• The problem:
Whenever a line below holds the word "height", copy that line.

• Supplied material:
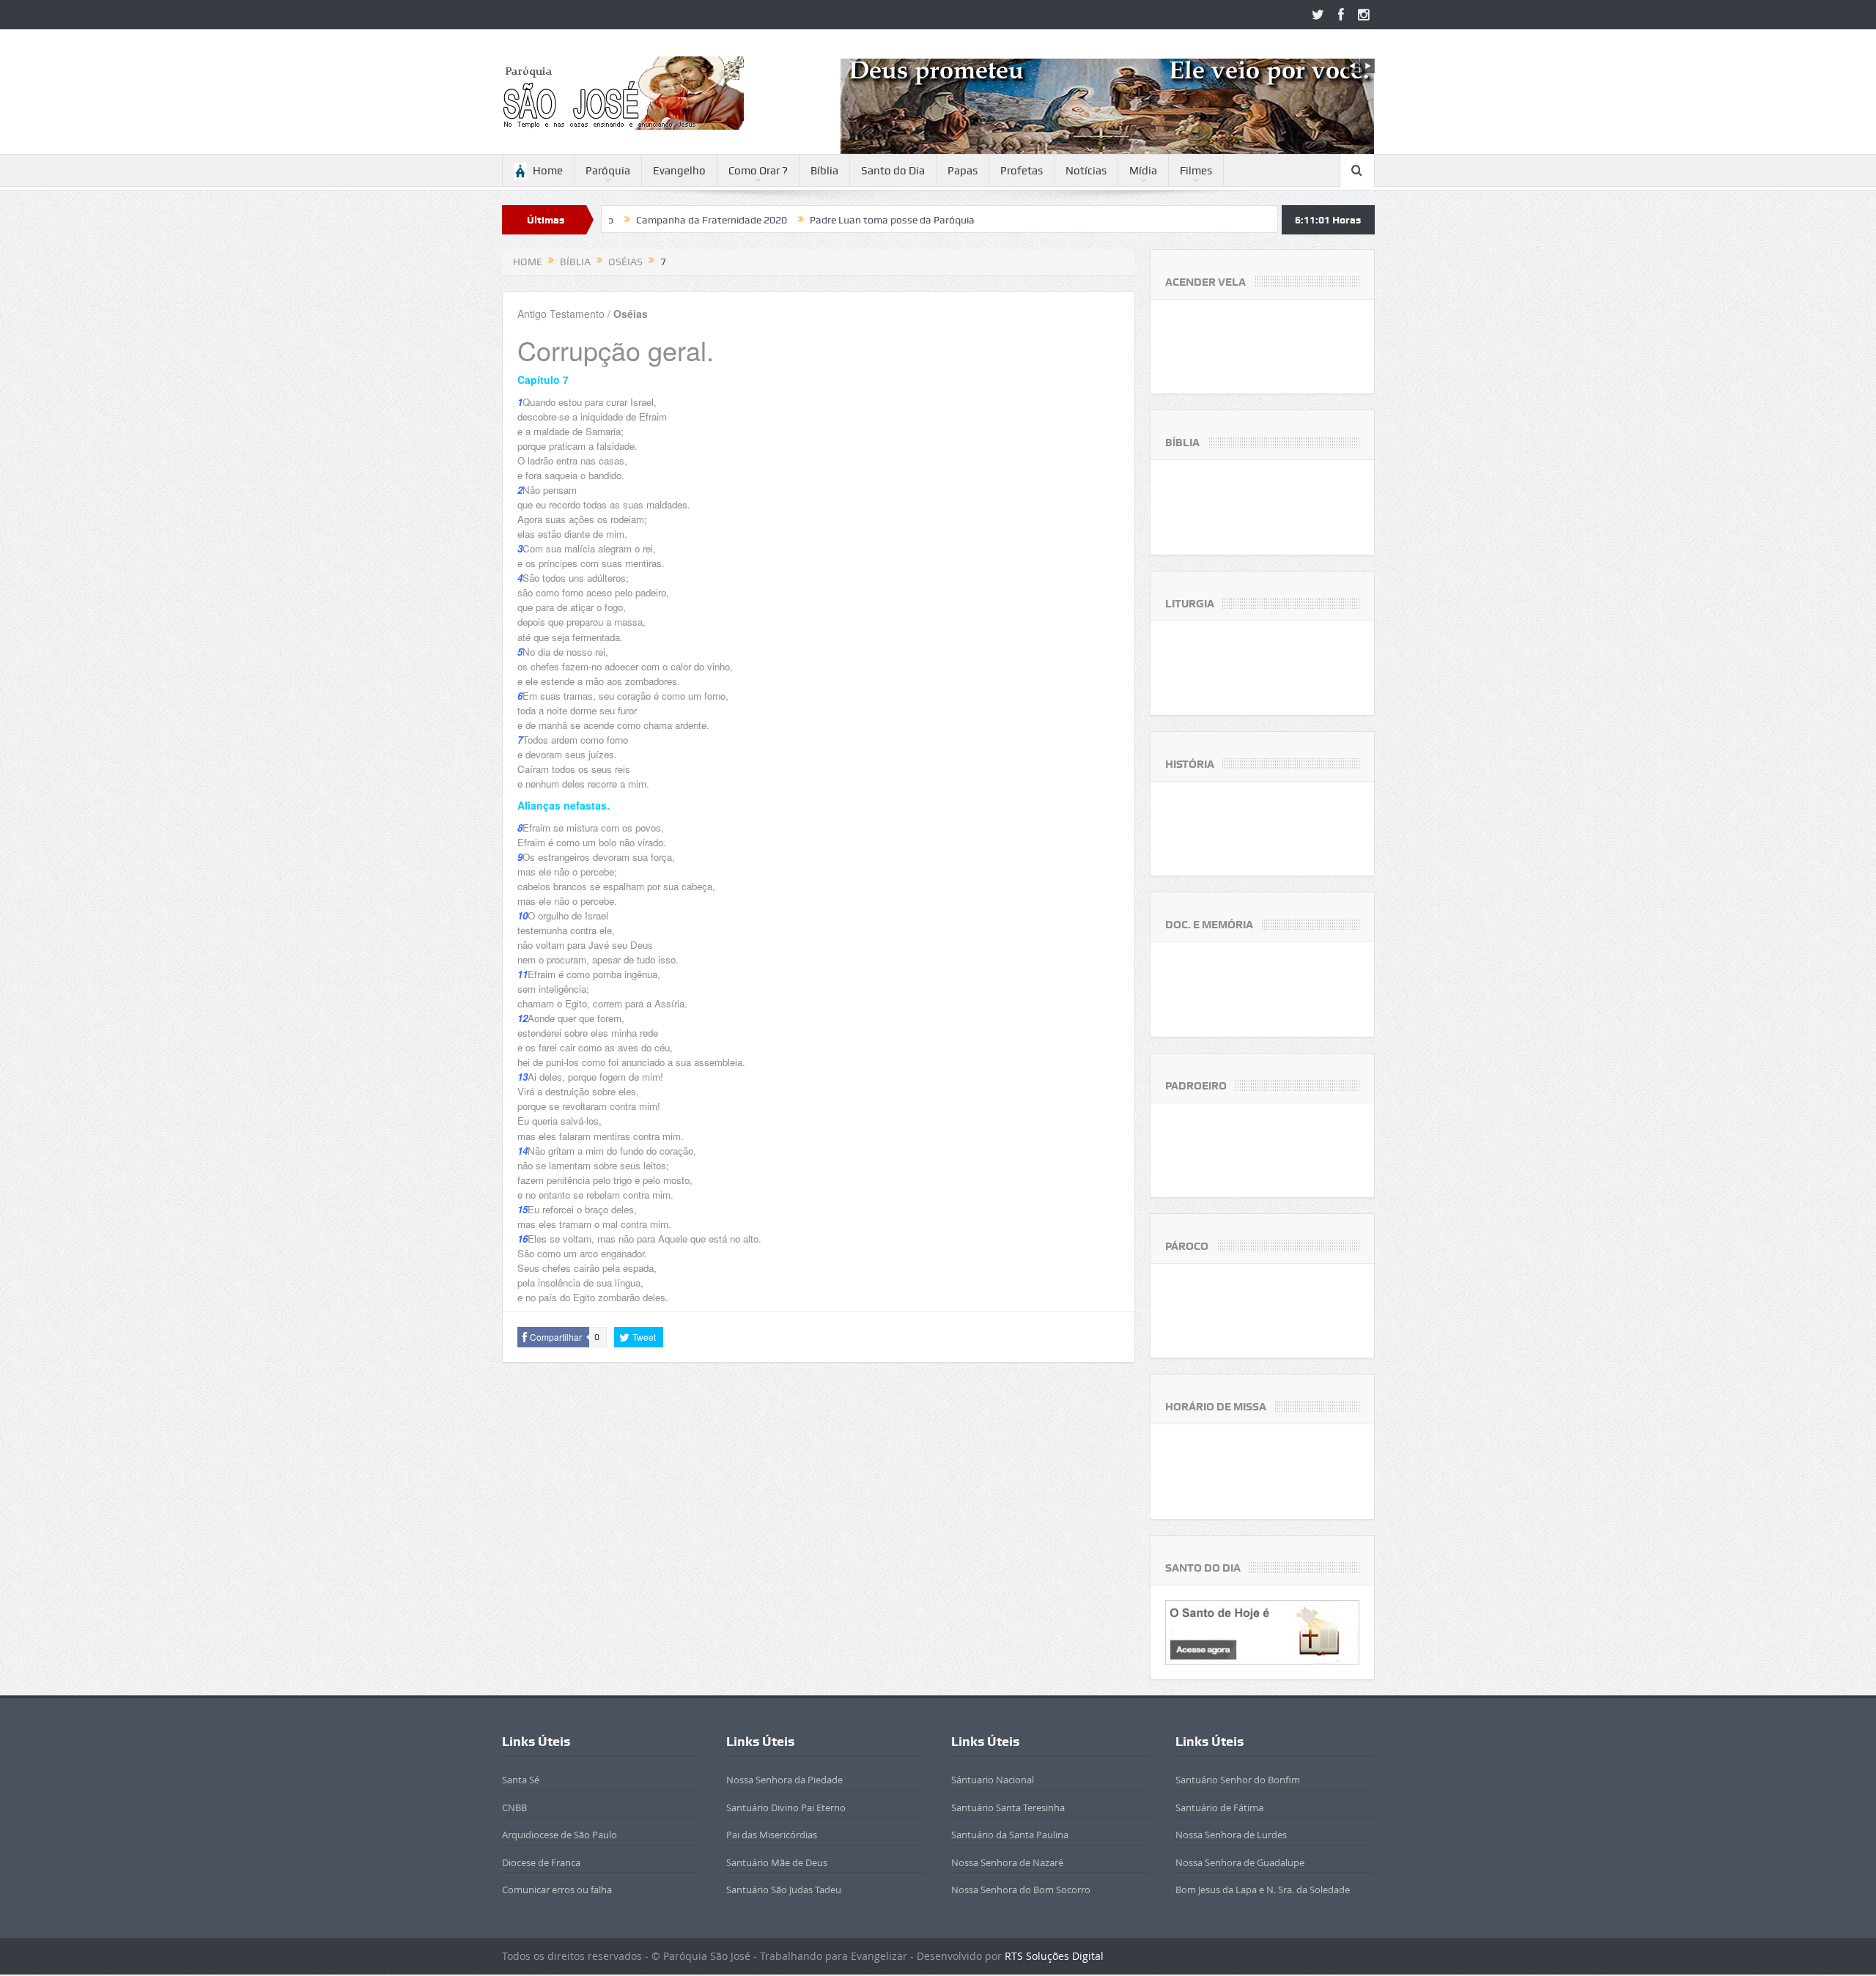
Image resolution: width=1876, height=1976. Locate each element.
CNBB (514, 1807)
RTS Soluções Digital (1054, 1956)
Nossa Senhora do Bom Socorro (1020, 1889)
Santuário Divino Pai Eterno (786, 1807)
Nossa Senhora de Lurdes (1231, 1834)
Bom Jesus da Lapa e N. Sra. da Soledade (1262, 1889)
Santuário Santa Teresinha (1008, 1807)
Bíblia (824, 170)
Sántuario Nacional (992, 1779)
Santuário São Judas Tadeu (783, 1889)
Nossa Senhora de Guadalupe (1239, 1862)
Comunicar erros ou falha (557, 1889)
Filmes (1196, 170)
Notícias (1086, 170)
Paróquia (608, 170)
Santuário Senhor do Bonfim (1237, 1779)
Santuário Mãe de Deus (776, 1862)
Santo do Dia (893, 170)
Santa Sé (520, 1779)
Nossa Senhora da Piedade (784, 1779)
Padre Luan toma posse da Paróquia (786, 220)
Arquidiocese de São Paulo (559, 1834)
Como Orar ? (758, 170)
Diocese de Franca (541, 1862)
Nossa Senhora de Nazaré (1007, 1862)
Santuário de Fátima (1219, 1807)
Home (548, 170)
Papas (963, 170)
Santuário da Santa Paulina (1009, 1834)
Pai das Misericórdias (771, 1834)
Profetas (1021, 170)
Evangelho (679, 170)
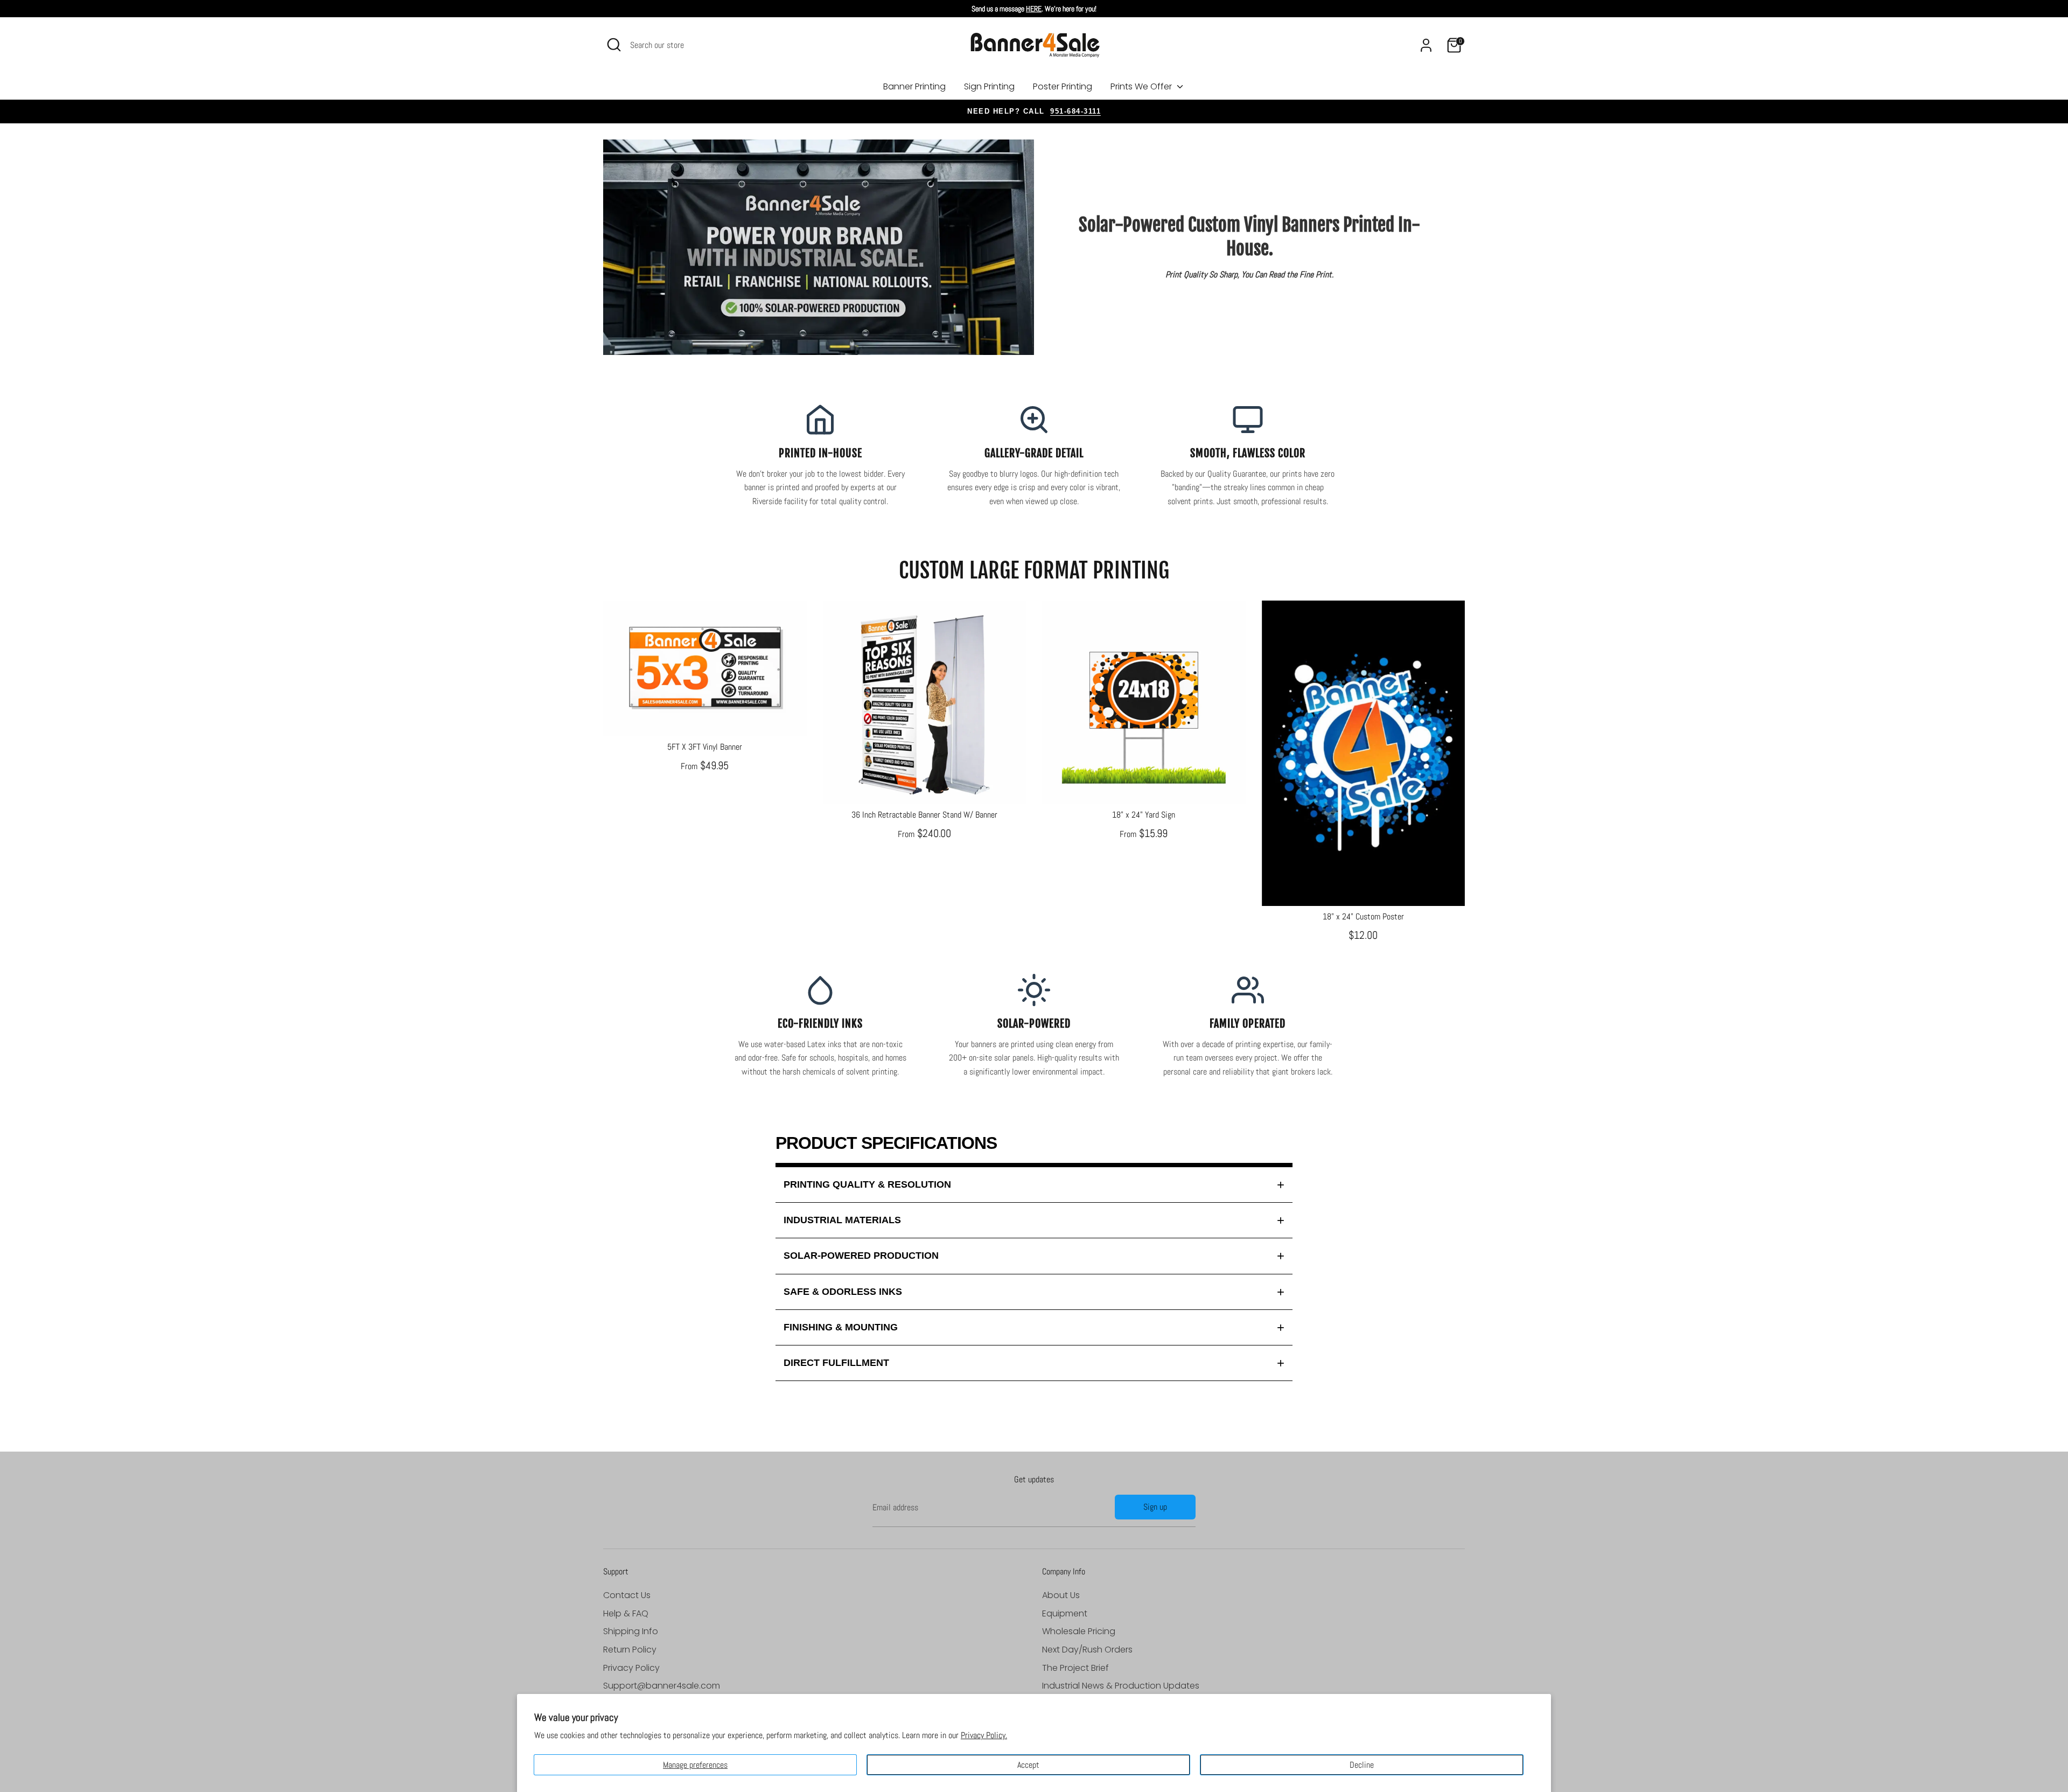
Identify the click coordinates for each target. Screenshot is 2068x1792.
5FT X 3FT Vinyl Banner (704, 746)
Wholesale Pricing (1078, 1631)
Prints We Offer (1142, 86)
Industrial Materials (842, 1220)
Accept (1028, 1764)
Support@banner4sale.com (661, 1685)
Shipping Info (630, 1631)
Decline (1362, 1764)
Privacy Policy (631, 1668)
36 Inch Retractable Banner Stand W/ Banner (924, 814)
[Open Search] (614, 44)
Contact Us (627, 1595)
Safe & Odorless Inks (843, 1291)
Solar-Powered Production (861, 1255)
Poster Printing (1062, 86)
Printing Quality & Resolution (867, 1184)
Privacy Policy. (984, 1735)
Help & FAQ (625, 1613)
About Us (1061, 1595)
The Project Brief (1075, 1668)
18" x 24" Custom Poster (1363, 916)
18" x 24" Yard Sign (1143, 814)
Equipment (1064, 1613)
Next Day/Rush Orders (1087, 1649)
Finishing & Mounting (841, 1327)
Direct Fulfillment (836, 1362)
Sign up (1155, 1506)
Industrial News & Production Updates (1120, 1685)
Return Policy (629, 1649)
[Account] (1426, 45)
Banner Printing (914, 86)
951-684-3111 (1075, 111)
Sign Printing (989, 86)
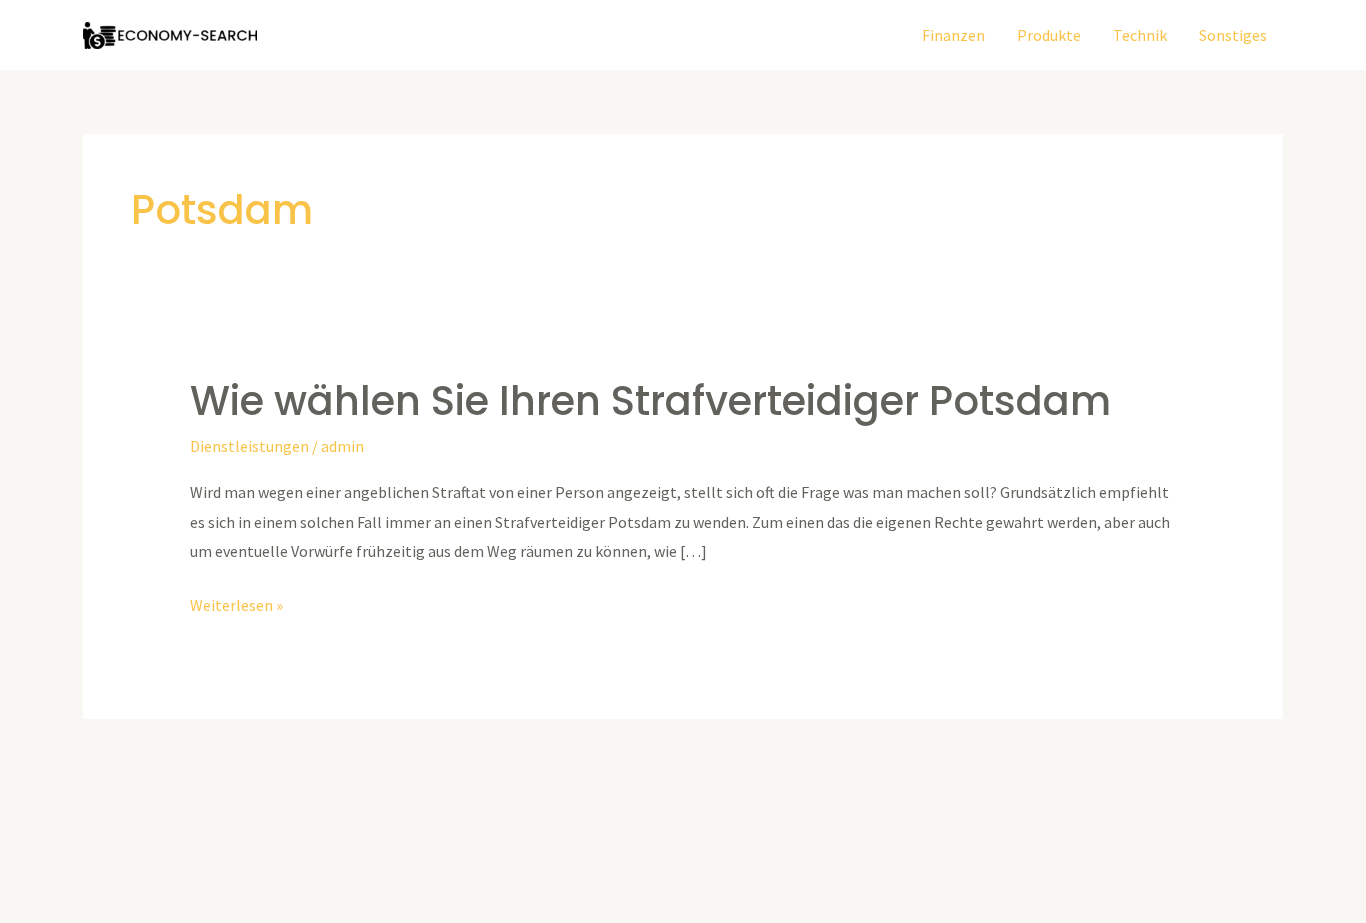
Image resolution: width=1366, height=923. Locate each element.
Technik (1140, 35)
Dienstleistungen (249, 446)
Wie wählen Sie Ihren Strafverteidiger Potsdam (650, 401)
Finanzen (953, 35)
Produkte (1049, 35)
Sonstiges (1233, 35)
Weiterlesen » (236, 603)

• Solution to this task:
Image resolution: width=1876, height=1976. Locate each element.
Image resolution: width=1366, height=923. Locate each element.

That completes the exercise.